U.S. Stocks Rise as Tech Rebounds; Gold Gains, Dollar Declines

April 8, 2014

San Francisco (Apr 8)  U.S. stocks rose, with the Nasdaq 100 Index rebounding from its worst three-day drop since 2011, as technology shares rallied. Gold climbed as a weaker dollar and tension in Ukraine prompted haven demand.

The Nasdaq 100 index of mostly technology stocks rose 0.8 percent after a 4.3 percent slide since April 2. The Standard & Poor’s 500 Index climbed for the first time in three days, adding 0.2 percent to erase an earlier drop of 0.4 percent. Gold futures advanced 0.9 percent to $1,310.10, while the dollar dropped to the lowest level in more than five months.

Yahoo! Inc., EBay Inc., Google Inc. and Facebook Inc. jumped more than 2.2 percent, after a technology selloff broadened yesterday to wipe out the year’s gains in the Standard& Poor’s 500 Index. Alcoa Inc. reports first-quarter earnings today. Ukraine sent additional police forces into eastern regions after pro-Russian protesters seized government buildings.

The S&P 500 lost 1.1 percent yesterday, sending its three-day drop to 2.4 percent, the most since January. The Nasdaq 100 gauge fell 4.3 percent in the period, the most since 2011, while the Russell (RTY) 2000 Index of small companies sank 1.5 percent to a two-month low yesterday as its three-day loss worsened to 4.8 percent. The Russell gauge jumped 0.7 percent today.

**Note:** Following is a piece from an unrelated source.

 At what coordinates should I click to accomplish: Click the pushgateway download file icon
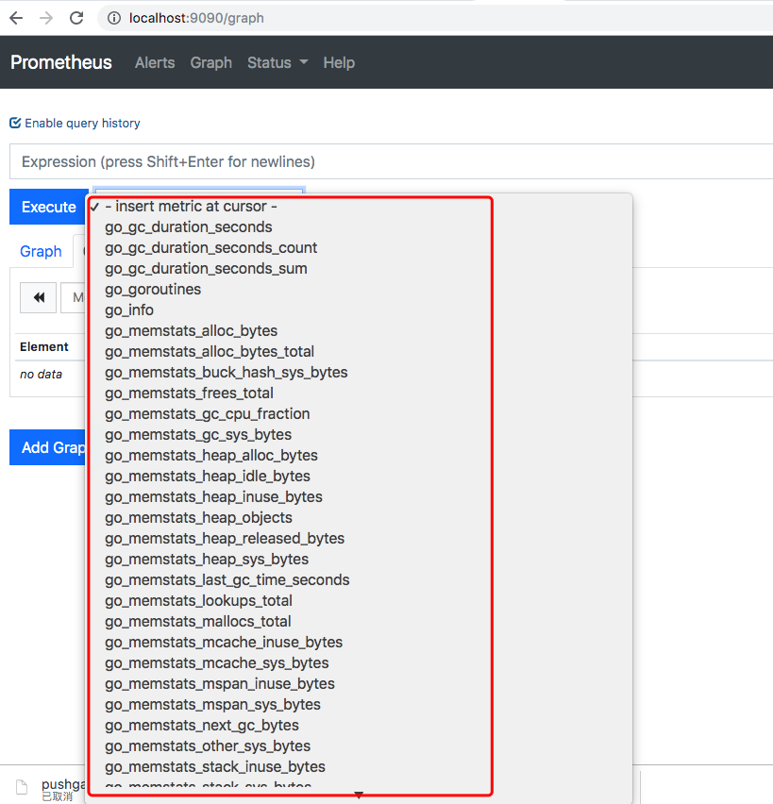click(22, 787)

The selloff came as valuations in technology stocks soared while the broader market has touched all-time highs. The Nasdaq 100 surged 257 percent from its low in March 2009 through a 13-year high on March 5. That beat the 177 percent increase for the S&P 500 in the period. The S&P 500 closed at a record on April 2.

Lofty Valuations

“Biotech and tech companies were trading at lofty valuations and they finally succumbed to the gravitational pull,” Mark Luschini, chief investment strategist at Philadelphia-based Janney Montgomery Scott LLC, which oversees $63 billion in assets, said by phone. “A lot of these growth stocks had been taken down 10 to 20 percent, but usually that loss finds a bottom.”

Geopolitical Tension

“Gold is finding support from geopolitical tension as the Ukraine situation is heating up again,” Dan Denbow, a portfolio manager at the $1 billion USAA Precious Metals & Minerals Fund in San Antonio, said in a telephone interview. “The dollar weakness is also helping gold. We are seeing interest in overall commodities.”

Russia called on Ukraine to halt all military preparations in the east “immediately” or risk civil war. The U.S. has said there is evidence that some protesters may be paid provocateurs.

The MSCI Emerging Markets Index added 0.8 percent for a third day of gains. The gauge is heading for the highest close since November.

Developing nations face new risks and Russia’s takeover of Crimea last month injects geopolitical tension that’s “casting a pall” on the region, the International Monetary Fund said in a report today. The fund urged emerging markets to prepare for flows of capital back to advanced economies.